++++ Dataset records

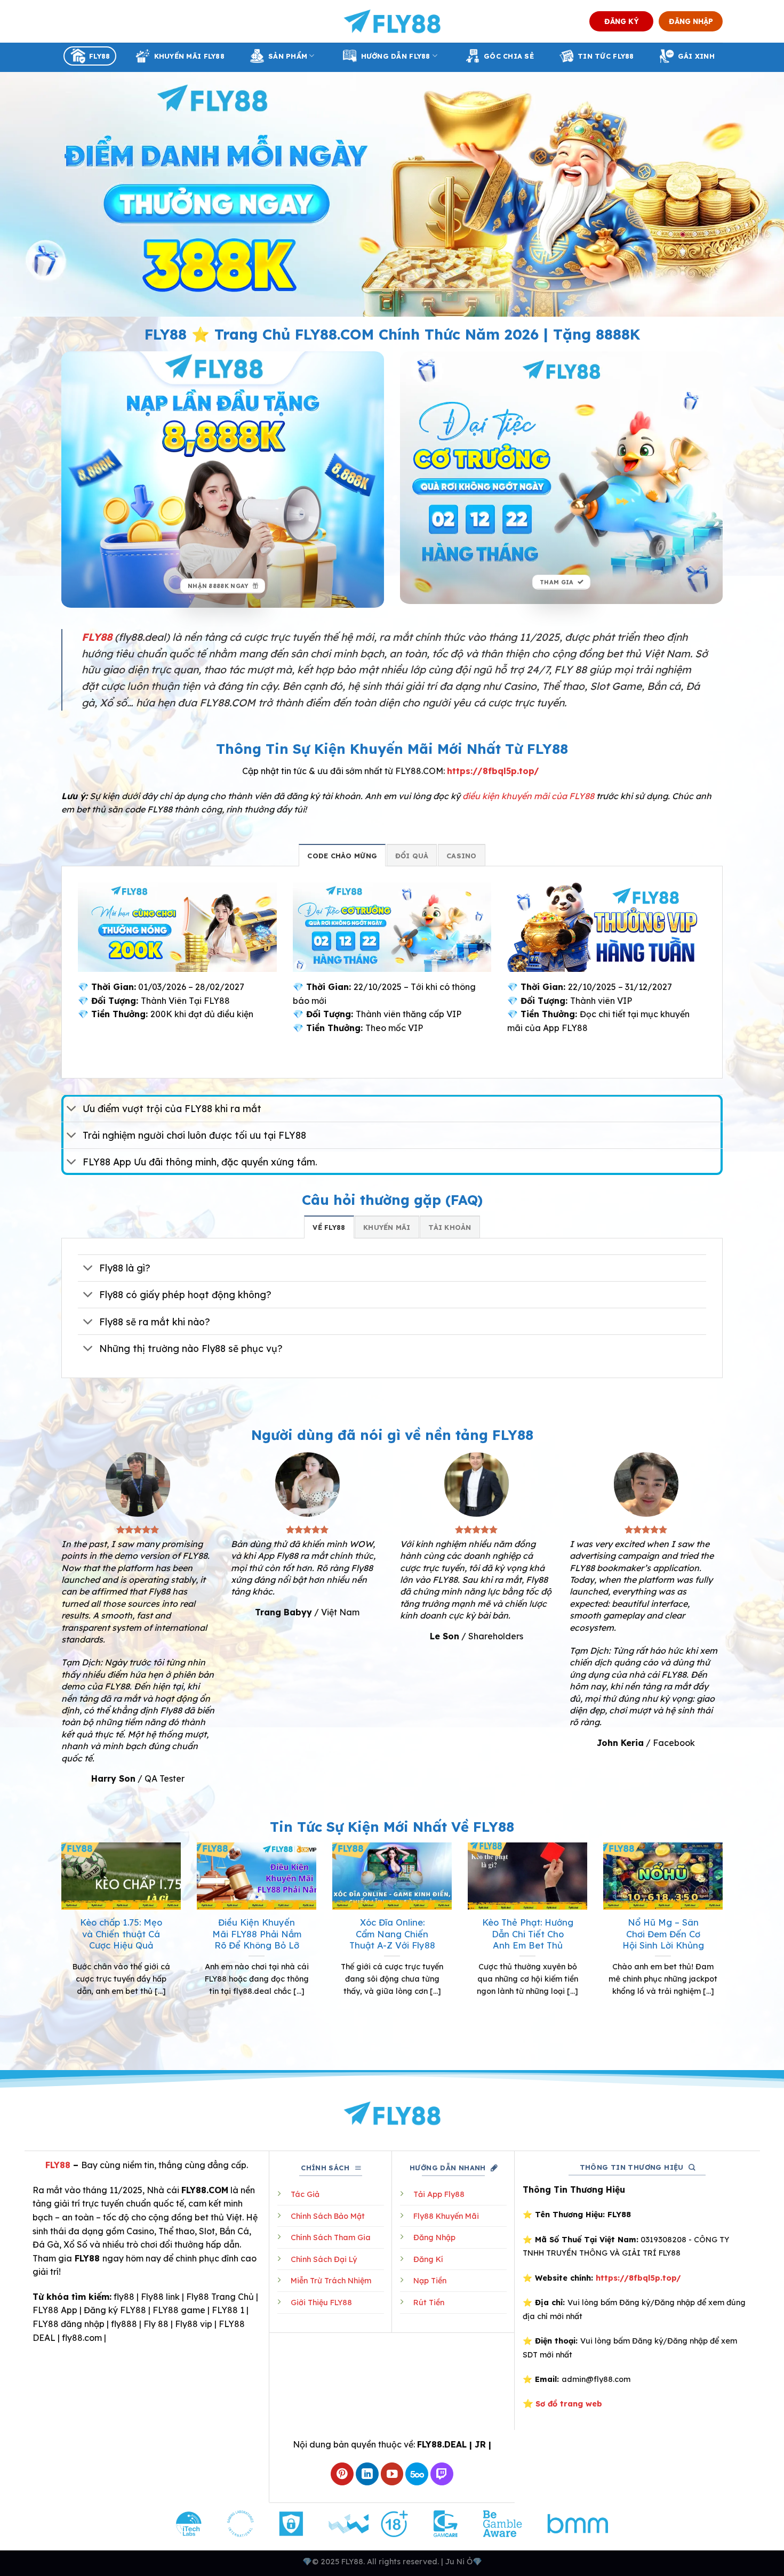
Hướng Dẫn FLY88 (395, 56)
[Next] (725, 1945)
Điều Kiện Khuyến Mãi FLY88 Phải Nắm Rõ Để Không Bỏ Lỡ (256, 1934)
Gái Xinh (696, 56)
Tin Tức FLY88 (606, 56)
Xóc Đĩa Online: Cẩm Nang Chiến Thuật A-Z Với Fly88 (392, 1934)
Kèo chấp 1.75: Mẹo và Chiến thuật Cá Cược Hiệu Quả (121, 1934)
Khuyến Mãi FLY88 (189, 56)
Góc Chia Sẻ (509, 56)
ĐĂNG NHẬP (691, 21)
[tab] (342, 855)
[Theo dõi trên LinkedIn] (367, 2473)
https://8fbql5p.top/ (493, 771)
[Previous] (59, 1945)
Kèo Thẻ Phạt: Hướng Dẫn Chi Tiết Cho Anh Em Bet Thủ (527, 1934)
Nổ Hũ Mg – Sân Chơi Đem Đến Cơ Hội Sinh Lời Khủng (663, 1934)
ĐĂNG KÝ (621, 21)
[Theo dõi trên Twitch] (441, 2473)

++++++++
++++ Dataset records

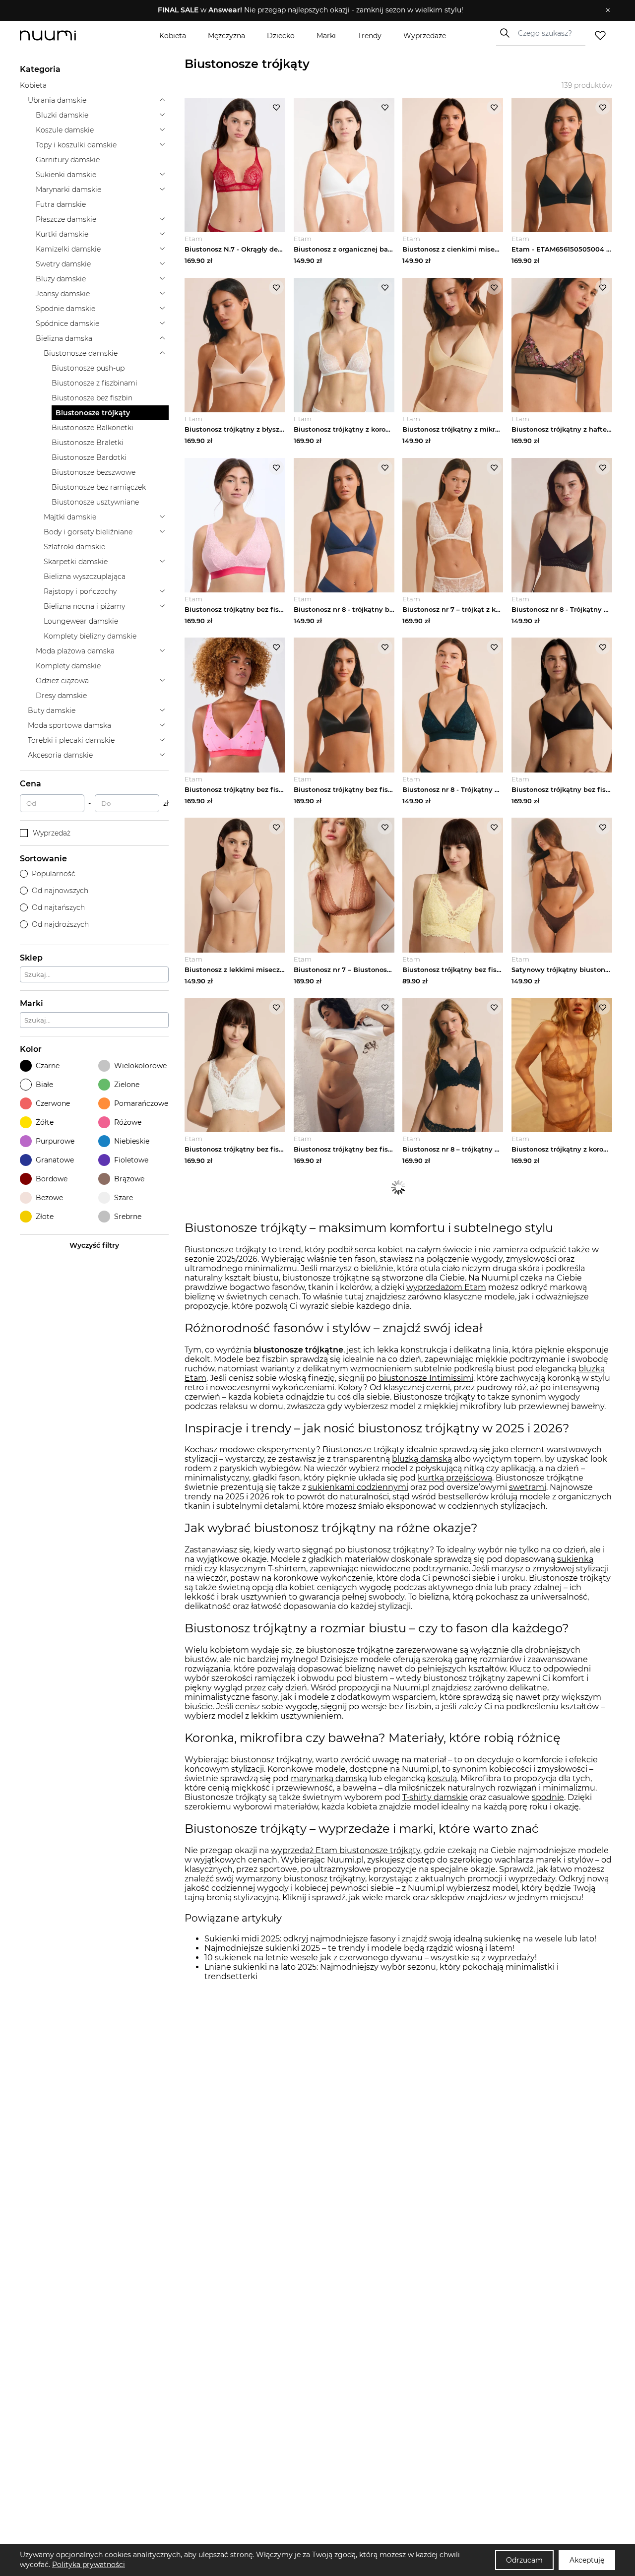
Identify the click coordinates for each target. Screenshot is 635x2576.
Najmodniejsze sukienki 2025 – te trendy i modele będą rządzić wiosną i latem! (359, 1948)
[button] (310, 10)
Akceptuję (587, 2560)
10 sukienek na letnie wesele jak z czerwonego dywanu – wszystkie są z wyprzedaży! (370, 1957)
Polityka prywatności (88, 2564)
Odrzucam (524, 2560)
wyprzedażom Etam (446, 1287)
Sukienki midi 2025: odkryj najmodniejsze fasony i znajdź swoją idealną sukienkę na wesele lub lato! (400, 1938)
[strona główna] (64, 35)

++++++++

▶ [Task to carry out]: The answer is the lines above between the line holding "Hướng Dẫn FLY88 (395, 56)" and the line holding "[tab] (342, 855)", inclusive, each written out exactly, and no others.

▶ [Solution]:
Hướng Dẫn FLY88 (395, 56)
[Next] (725, 1945)
Điều Kiện Khuyến Mãi FLY88 Phải Nắm Rõ Để Không Bỏ Lỡ (256, 1934)
Gái Xinh (696, 56)
Tin Tức FLY88 (606, 56)
Xóc Đĩa Online: Cẩm Nang Chiến Thuật A-Z Với Fly88 (392, 1934)
Kèo chấp 1.75: Mẹo và Chiến thuật Cá Cược Hiệu Quả (121, 1934)
Khuyến Mãi FLY88 (189, 56)
Góc Chia Sẻ (509, 56)
ĐĂNG NHẬP (691, 21)
[tab] (342, 855)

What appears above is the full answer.